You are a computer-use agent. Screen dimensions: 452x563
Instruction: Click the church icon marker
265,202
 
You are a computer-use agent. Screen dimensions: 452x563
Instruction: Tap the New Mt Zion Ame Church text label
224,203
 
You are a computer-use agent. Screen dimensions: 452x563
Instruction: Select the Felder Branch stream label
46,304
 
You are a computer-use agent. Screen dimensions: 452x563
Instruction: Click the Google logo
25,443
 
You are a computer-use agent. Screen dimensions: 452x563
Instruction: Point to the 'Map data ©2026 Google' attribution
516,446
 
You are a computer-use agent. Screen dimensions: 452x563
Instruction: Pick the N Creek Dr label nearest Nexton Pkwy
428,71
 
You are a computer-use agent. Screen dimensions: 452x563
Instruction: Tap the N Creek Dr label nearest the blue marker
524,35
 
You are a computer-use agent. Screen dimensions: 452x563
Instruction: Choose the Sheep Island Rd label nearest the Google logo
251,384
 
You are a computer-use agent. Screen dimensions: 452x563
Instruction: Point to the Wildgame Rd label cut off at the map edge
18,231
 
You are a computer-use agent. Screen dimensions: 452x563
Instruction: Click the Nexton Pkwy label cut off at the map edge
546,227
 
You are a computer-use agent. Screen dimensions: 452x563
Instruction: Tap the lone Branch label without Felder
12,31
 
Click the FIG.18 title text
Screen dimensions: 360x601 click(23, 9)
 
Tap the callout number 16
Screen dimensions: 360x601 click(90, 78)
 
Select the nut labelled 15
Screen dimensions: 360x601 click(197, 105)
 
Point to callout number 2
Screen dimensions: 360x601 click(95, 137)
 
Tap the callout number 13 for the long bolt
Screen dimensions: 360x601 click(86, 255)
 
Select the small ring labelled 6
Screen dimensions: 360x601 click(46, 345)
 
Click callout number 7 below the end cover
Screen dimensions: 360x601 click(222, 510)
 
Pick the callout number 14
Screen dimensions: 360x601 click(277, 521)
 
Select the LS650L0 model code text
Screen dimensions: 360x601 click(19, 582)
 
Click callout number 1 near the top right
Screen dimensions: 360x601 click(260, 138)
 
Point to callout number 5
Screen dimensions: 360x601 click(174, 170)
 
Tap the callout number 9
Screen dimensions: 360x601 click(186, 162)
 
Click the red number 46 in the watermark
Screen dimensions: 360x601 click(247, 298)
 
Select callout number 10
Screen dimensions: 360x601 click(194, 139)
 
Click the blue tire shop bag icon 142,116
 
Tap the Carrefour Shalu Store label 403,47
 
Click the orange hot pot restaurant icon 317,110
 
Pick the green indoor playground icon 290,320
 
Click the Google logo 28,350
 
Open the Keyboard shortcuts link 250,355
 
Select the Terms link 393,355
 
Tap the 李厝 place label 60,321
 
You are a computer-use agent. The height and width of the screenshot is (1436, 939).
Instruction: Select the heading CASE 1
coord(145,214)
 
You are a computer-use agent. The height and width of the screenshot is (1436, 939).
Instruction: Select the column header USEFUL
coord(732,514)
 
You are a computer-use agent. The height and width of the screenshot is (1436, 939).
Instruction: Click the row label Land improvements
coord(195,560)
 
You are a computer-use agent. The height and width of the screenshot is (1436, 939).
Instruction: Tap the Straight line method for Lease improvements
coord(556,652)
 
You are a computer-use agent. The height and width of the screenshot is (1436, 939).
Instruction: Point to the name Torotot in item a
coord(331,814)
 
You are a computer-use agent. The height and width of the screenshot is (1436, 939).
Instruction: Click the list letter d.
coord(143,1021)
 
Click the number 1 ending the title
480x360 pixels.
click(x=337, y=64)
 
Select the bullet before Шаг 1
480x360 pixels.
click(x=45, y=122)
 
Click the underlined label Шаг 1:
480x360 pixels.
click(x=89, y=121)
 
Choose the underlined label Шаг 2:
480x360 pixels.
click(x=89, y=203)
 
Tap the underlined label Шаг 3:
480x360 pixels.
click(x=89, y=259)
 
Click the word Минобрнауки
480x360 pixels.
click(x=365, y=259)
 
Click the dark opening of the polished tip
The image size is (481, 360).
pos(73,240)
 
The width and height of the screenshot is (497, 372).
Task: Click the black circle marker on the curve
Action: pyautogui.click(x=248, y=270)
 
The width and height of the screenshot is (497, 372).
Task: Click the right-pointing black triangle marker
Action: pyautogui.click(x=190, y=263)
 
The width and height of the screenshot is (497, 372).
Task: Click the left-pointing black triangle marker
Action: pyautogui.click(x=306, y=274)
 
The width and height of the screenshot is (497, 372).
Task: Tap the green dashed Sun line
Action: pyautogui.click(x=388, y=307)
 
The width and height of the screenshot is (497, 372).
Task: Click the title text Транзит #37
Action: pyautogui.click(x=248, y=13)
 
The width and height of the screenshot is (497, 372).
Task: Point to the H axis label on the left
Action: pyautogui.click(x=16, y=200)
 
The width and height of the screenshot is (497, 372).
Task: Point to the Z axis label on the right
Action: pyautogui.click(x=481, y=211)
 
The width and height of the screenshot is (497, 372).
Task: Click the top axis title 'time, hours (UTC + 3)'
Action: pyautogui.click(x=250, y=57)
========
What you should do:
Please print all of the data above again, word for word, with nothing changed or left out.

Solution:
You are a computer-use agent. Screen dimensions: 452x563
Instruction: Click the church icon marker
265,202
 
You are a computer-use agent. Screen dimensions: 452x563
Instruction: Tap the New Mt Zion Ame Church text label
224,203
 
You are a computer-use agent. Screen dimensions: 452x563
Instruction: Select the Felder Branch stream label
46,304
 
You are a computer-use agent. Screen dimensions: 452x563
Instruction: Click the Google logo
25,443
 
You are a computer-use agent. Screen dimensions: 452x563
Instruction: Point to the 'Map data ©2026 Google' attribution
516,446
 
You are a computer-use agent. Screen dimensions: 452x563
Instruction: Pick the N Creek Dr label nearest Nexton Pkwy
428,71
 
You are a computer-use agent. Screen dimensions: 452x563
Instruction: Tap the N Creek Dr label nearest the blue marker
524,35
 
You are a computer-use agent. Screen dimensions: 452x563
Instruction: Choose the Sheep Island Rd label nearest the Google logo
251,384
 
You are a computer-use agent. Screen dimensions: 452x563
Instruction: Point to the Wildgame Rd label cut off at the map edge
18,231
 
You are a computer-use agent. Screen dimensions: 452x563
Instruction: Click the Nexton Pkwy label cut off at the map edge
546,227
 
You are a computer-use agent. Screen dimensions: 452x563
Instruction: Tap the lone Branch label without Felder
12,31
 
Click the FIG.18 title text
Screen dimensions: 360x601 click(23, 9)
 
Tap the callout number 16
Screen dimensions: 360x601 click(90, 78)
 
Select the nut labelled 15
Screen dimensions: 360x601 click(197, 105)
 
Point to callout number 2
Screen dimensions: 360x601 click(95, 137)
 
Tap the callout number 13 for the long bolt
Screen dimensions: 360x601 click(86, 255)
 
Select the small ring labelled 6
Screen dimensions: 360x601 click(46, 345)
 
Click callout number 7 below the end cover
Screen dimensions: 360x601 click(222, 510)
 
Pick the callout number 14
Screen dimensions: 360x601 click(277, 521)
 
Select the LS650L0 model code text
Screen dimensions: 360x601 click(19, 582)
 
Click callout number 1 near the top right
Screen dimensions: 360x601 click(260, 138)
 
Point to callout number 5
Screen dimensions: 360x601 click(174, 170)
 
Tap the callout number 9
Screen dimensions: 360x601 click(186, 162)
 
Click the red number 46 in the watermark
Screen dimensions: 360x601 click(247, 298)
 
Select callout number 10
Screen dimensions: 360x601 click(194, 139)
 
Click the blue tire shop bag icon 142,116
 
Tap the Carrefour Shalu Store label 403,47
 
Click the orange hot pot restaurant icon 317,110
 
Pick the green indoor playground icon 290,320
 
Click the Google logo 28,350
 
Open the Keyboard shortcuts link 250,355
 
Select the Terms link 393,355
 
Tap the 李厝 place label 60,321
 
You are a computer-use agent. The height and width of the screenshot is (1436, 939).
Instruction: Select the heading CASE 1
coord(145,214)
 
You are a computer-use agent. The height and width of the screenshot is (1436, 939).
Instruction: Select the column header USEFUL
coord(732,514)
 
You are a computer-use agent. The height and width of the screenshot is (1436, 939).
Instruction: Click the row label Land improvements
coord(195,560)
 
You are a computer-use agent. The height and width of the screenshot is (1436, 939).
Instruction: Tap the Straight line method for Lease improvements
coord(556,652)
 
You are a computer-use agent. The height and width of the screenshot is (1436, 939).
Instruction: Point to the name Torotot in item a
coord(331,814)
 
You are a computer-use agent. The height and width of the screenshot is (1436, 939).
Instruction: Click the list letter d.
coord(143,1021)
 
Click the number 1 ending the title
480x360 pixels.
click(x=337, y=64)
 
Select the bullet before Шаг 1
480x360 pixels.
click(x=45, y=122)
 
Click the underlined label Шаг 1:
480x360 pixels.
click(x=89, y=121)
 
Choose the underlined label Шаг 2:
480x360 pixels.
click(x=89, y=203)
 
Tap the underlined label Шаг 3:
480x360 pixels.
click(x=89, y=259)
 
Click the word Минобрнауки
480x360 pixels.
click(x=365, y=259)
 
Click the dark opening of the polished tip
The image size is (481, 360).
pos(73,240)
 
The width and height of the screenshot is (497, 372).
Task: Click the black circle marker on the curve
Action: pyautogui.click(x=248, y=270)
 
The width and height of the screenshot is (497, 372).
Task: Click the right-pointing black triangle marker
Action: pyautogui.click(x=190, y=263)
 
The width and height of the screenshot is (497, 372).
Task: Click the left-pointing black triangle marker
Action: pyautogui.click(x=306, y=274)
 
The width and height of the screenshot is (497, 372).
Task: Tap the green dashed Sun line
Action: pyautogui.click(x=388, y=307)
 
The width and height of the screenshot is (497, 372).
Task: Click the title text Транзит #37
Action: pyautogui.click(x=248, y=13)
 
The width and height of the screenshot is (497, 372).
Task: Point to the H axis label on the left
Action: pyautogui.click(x=16, y=200)
 
The width and height of the screenshot is (497, 372).
Task: Point to the Z axis label on the right
Action: pyautogui.click(x=481, y=211)
 
The width and height of the screenshot is (497, 372).
Task: Click the top axis title 'time, hours (UTC + 3)'
Action: pyautogui.click(x=250, y=57)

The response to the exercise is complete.